Mon rôle actuel est en constante évolution. Je travaille au sein d’une unité de formation à la médecine familiale très occupée. J’adore l’environnement! Je vois des patients sur rendez-vous au moins quatre fois par semaine. Je me concentre sur les maladies et les blessures communes mineures et la gestion des états chroniques stables. Chaque jour est différent : maux de gorge, maux d’oreilles, examens médicaux périodiques, entorses, pneumonie, information sur la contraception et suivi, tests de PAP, examens des enfants bien portants, soins de santé de l’enfant et examens prénataux, etc.

En matière de maladies chroniques, l’unité de médecine familiale de Regina a entrepris une approche proactive pour la gestion des soins des personnes ayant des troubles de diabète ou des maladies du coeur. Cela a fait appel à des réunions de « collaboration » ainsi qu’à de la planification / des rappels de programme au niveau des cycles d’amélioration de la qualité. Au moins une demi-journée est consacrée à ce sujet.

Puisque, historiquement, l’extension des services fait partie du rôle de l’IA et qu’être une ressource pour la communauté est une des valeurs du Département de la médecine familiale, je travaille une demi-journée par semaine au Al Ritchie Health Action Center. Ce centre regroupe une équipe de personnel non médical qui a comme objectif d’améliorer la santé en abordant les déterminants de la santé. Lorsque j’y travaille, je fais à peu près le même genre de travail en plus d’offrir des soins des pieds à quelques pensionnaires. J’effectue aussi des visites à la maison lorsque cela est nécessaire.

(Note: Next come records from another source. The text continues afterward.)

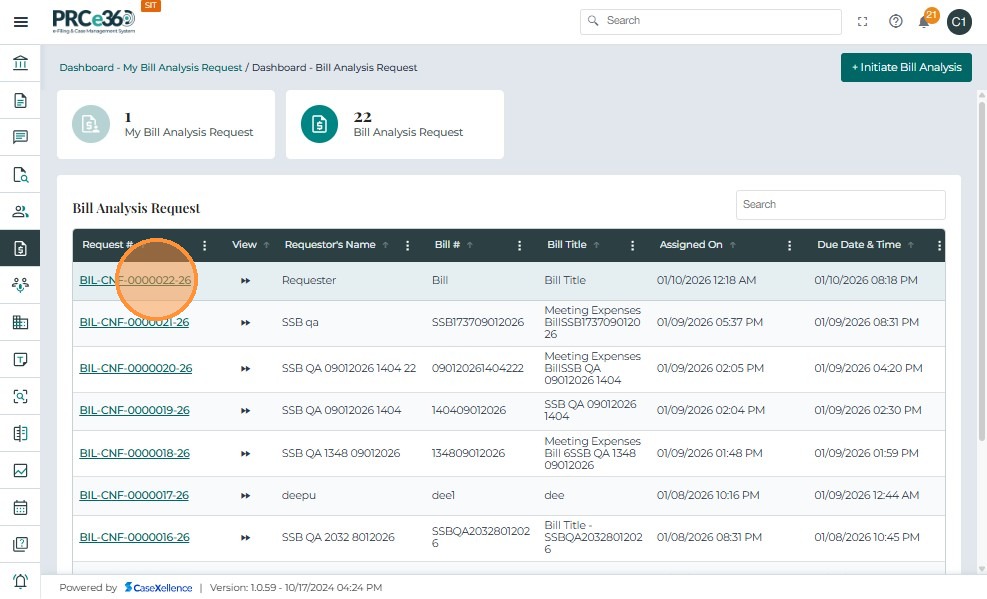Click the table search input field
The height and width of the screenshot is (599, 987).
840,204
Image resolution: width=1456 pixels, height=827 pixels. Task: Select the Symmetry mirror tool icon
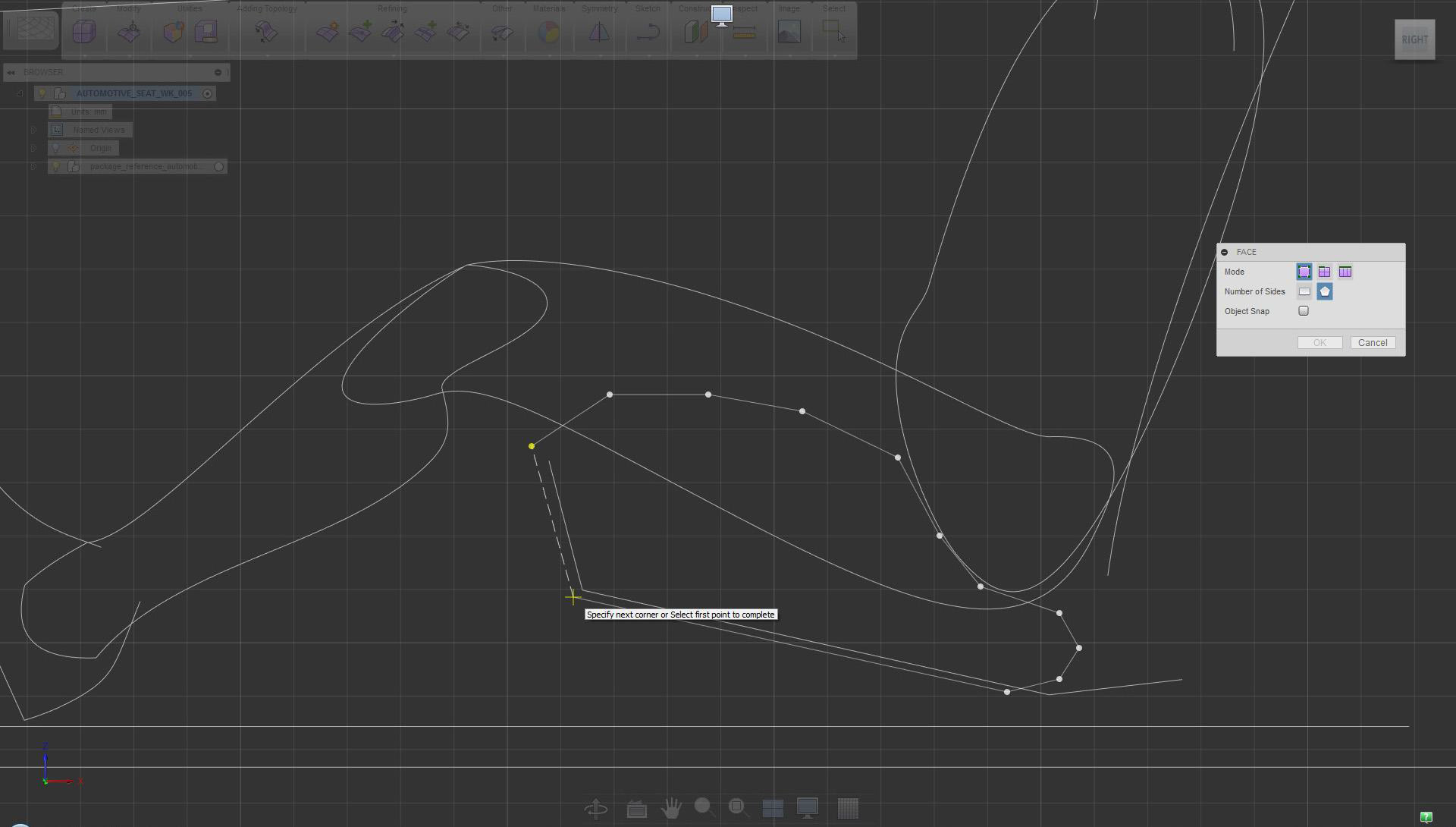[x=599, y=33]
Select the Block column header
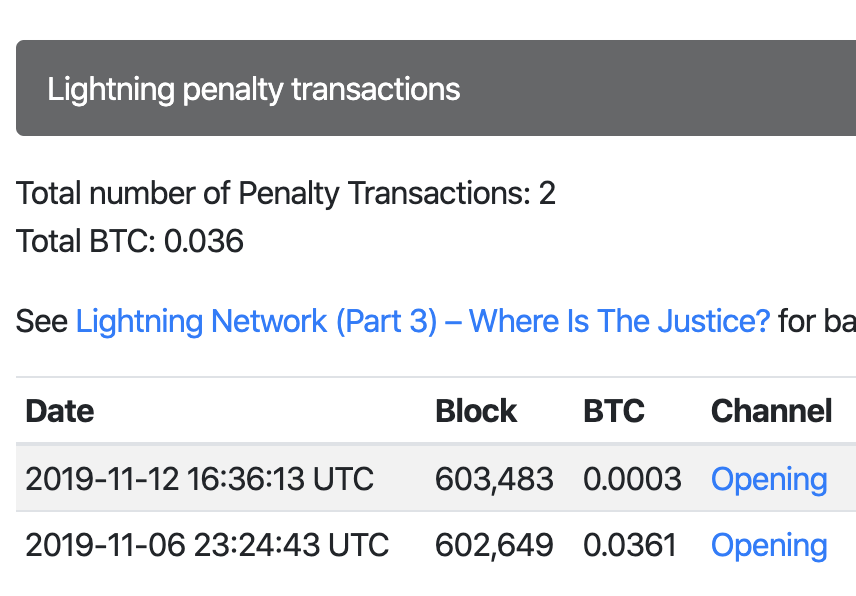Image resolution: width=856 pixels, height=596 pixels. tap(476, 411)
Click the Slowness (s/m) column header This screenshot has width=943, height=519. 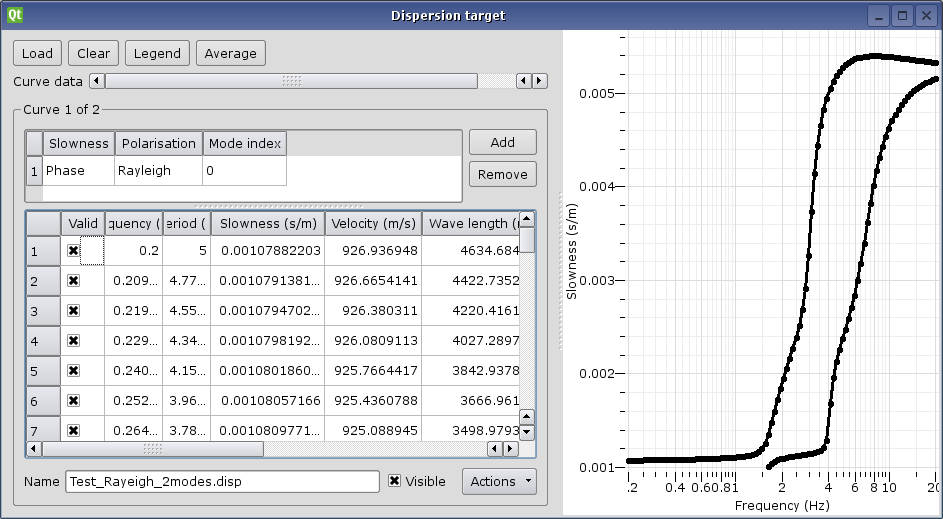tap(267, 223)
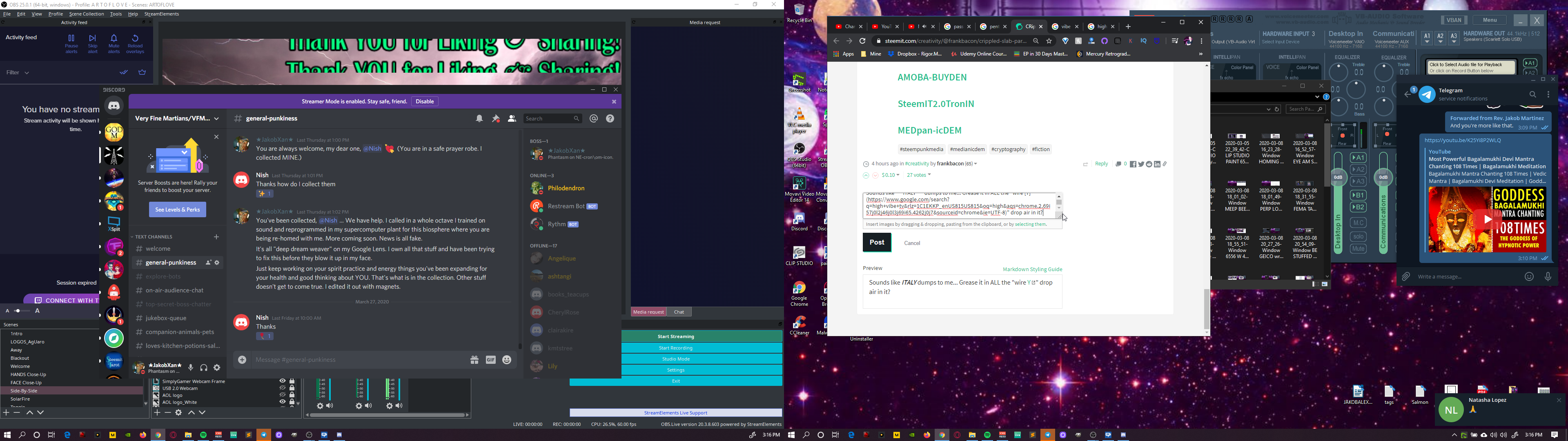Click the Skip alert icon
Image resolution: width=1568 pixels, height=441 pixels.
pyautogui.click(x=93, y=39)
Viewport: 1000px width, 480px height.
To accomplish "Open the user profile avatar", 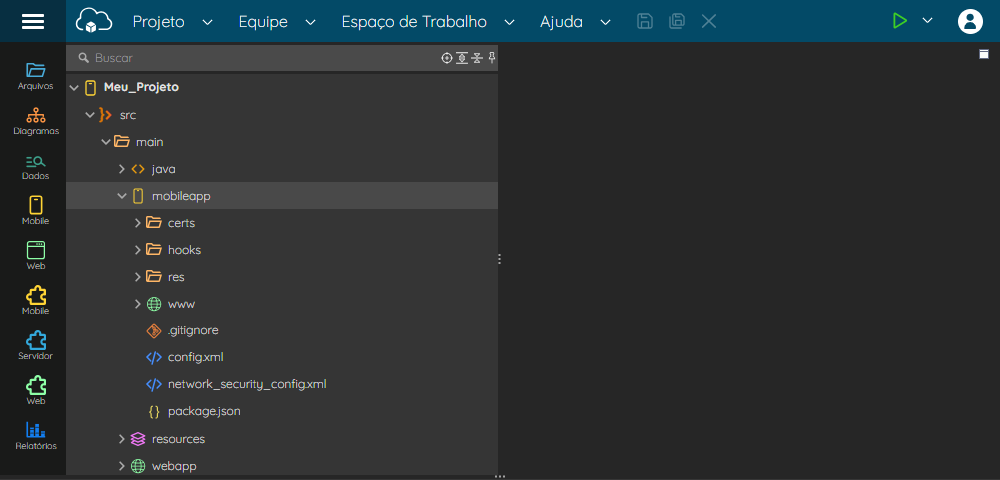I will coord(970,21).
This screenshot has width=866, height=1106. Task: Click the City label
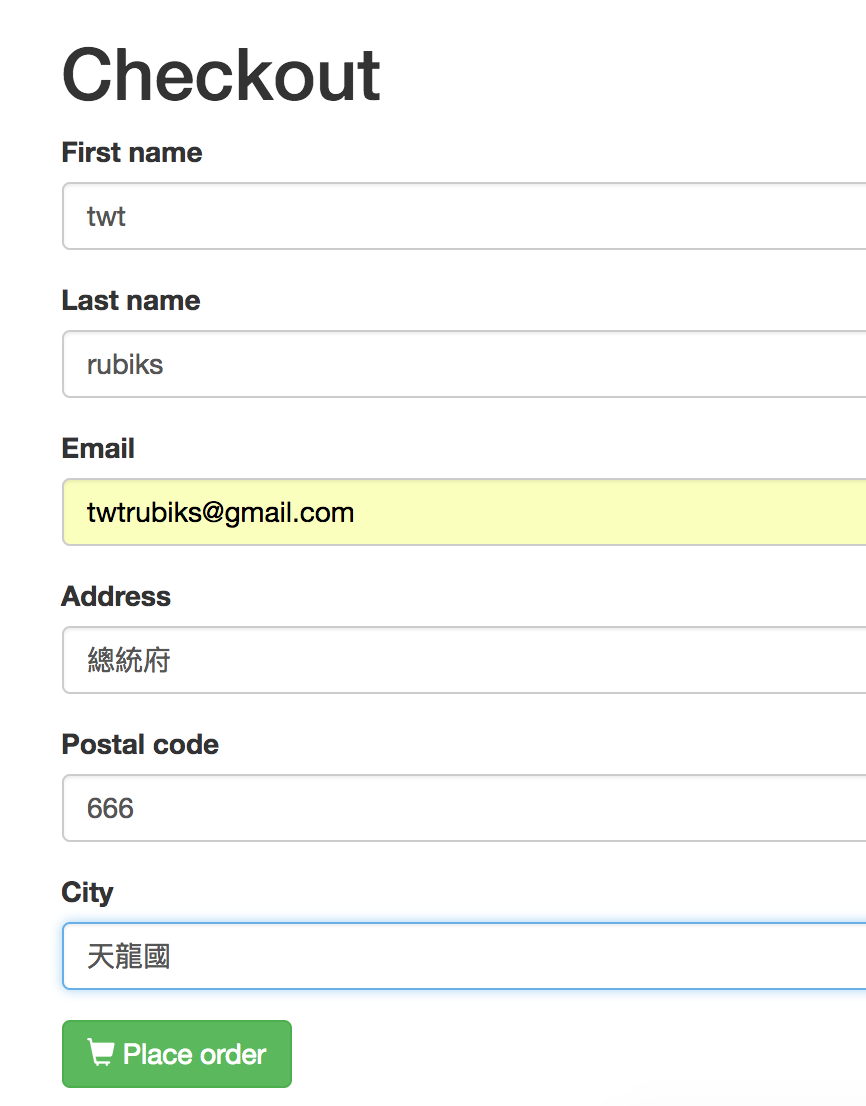(x=87, y=893)
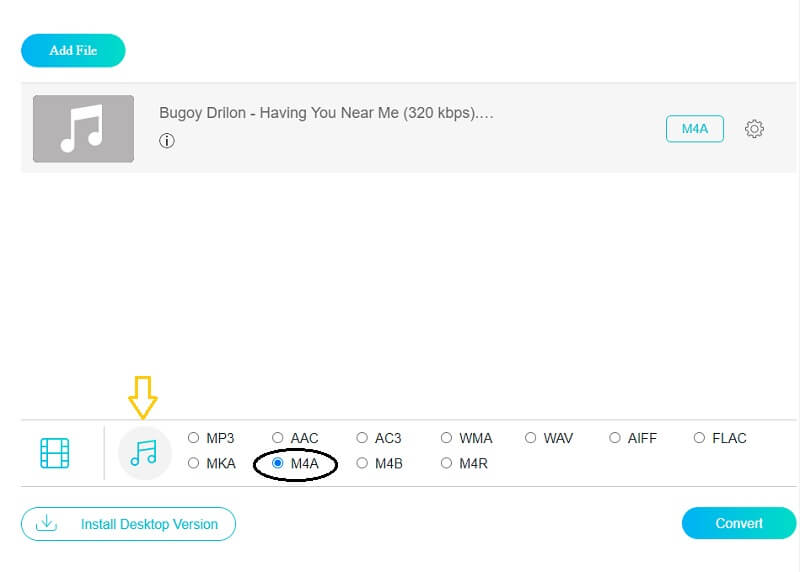Open the settings gear for the audio file
800x572 pixels.
pyautogui.click(x=755, y=129)
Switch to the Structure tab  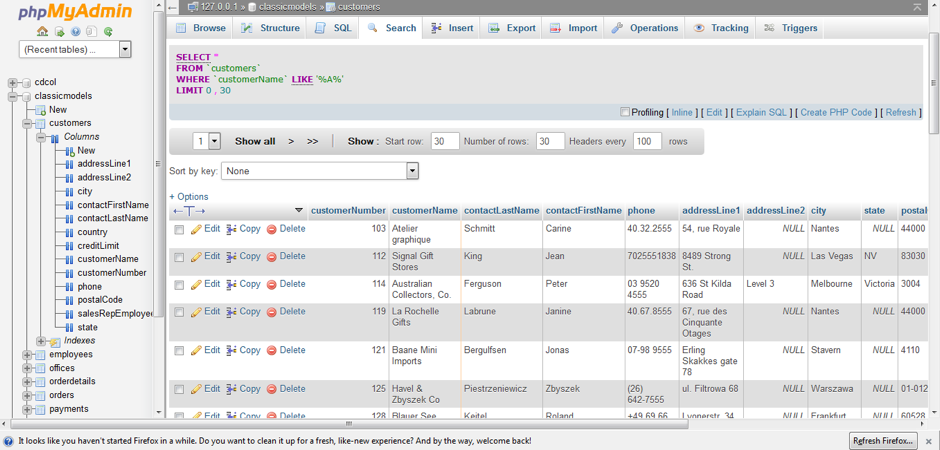point(270,28)
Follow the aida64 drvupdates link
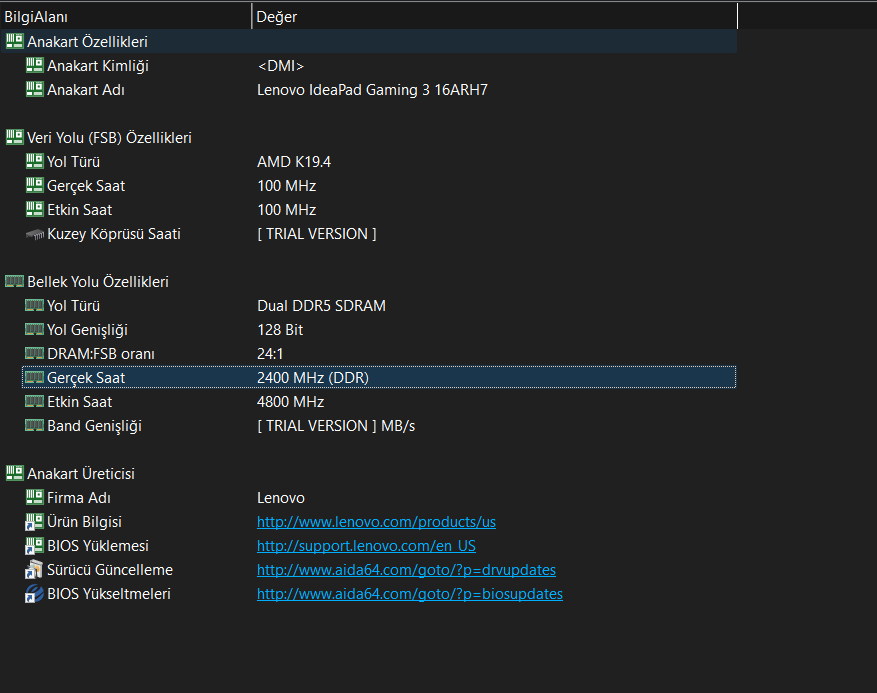The image size is (877, 693). pyautogui.click(x=406, y=570)
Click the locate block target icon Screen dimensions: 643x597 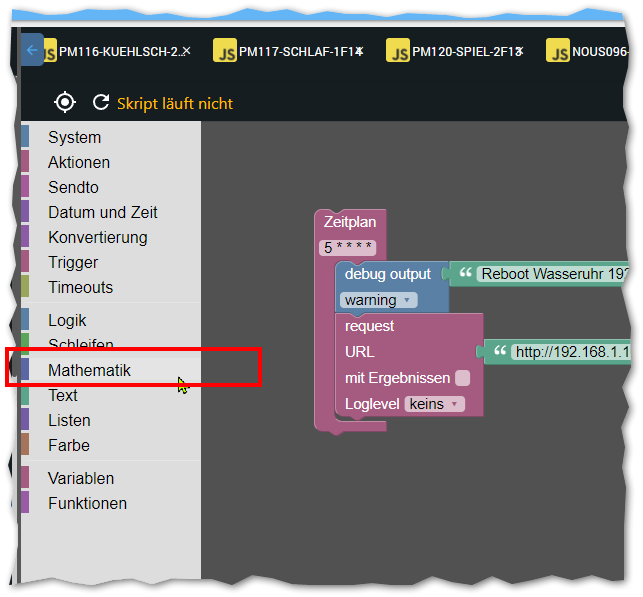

*Ce qui est vraiment formidable au sujet de la médecine familiale, ce sont les relations que l’on crée. Par exemple, une jeune femme est venue me voir pour un examen de santé périodique qui comprenait de l’éducation sur la contraception et la santé, en préparation pour son mariage. Après coup, sa mère a commencé à venir me voir. Après une période de temps, la jeune femme a amené son mari avec elle après avoir essayé, sans succès, à concevoir un enfant. Tôt par la suite, je partageais avec elle, son mari et sa mère, pendant une visite familiale, les résultats positifs d’un test de grossesse! J’ai effectué son premier examen prénatal. À ce moment, nous avons collaboré avec son médecin pour planifier les soins prénataux et l’accouchement, ensuite j’ai effectué les examens prénataux lorsque le médecin de famille était absent. Nous avons passé cette période cahoteuse et remplie d’émotions ensemble, maintenant avec son mari et sa mère, tandis que la grossesse a survécu la menace d’une fausse couche. Aujourd’hui, je prends plaisir à regarder sa magnifique petite fille grandir lorsque je les vois pour les examens des enfants bien portants et des problèmes mineurs comme les maux d’oreilles. Je continue également de voir la mère et la grand-mère du bébé pour leurs consultations gynécologiques de dépistage. La vie est vraiment gratifiante lorsque mon travail me permet de bâtir des relations comme celles-là qui réunissent à la fois larmes et plaisirs pour tout ce que la vie nous donne! J’ai souvent dit, et je continue de penser, que je suis l’infirmière la plus chanceuse de la Saskatchewan.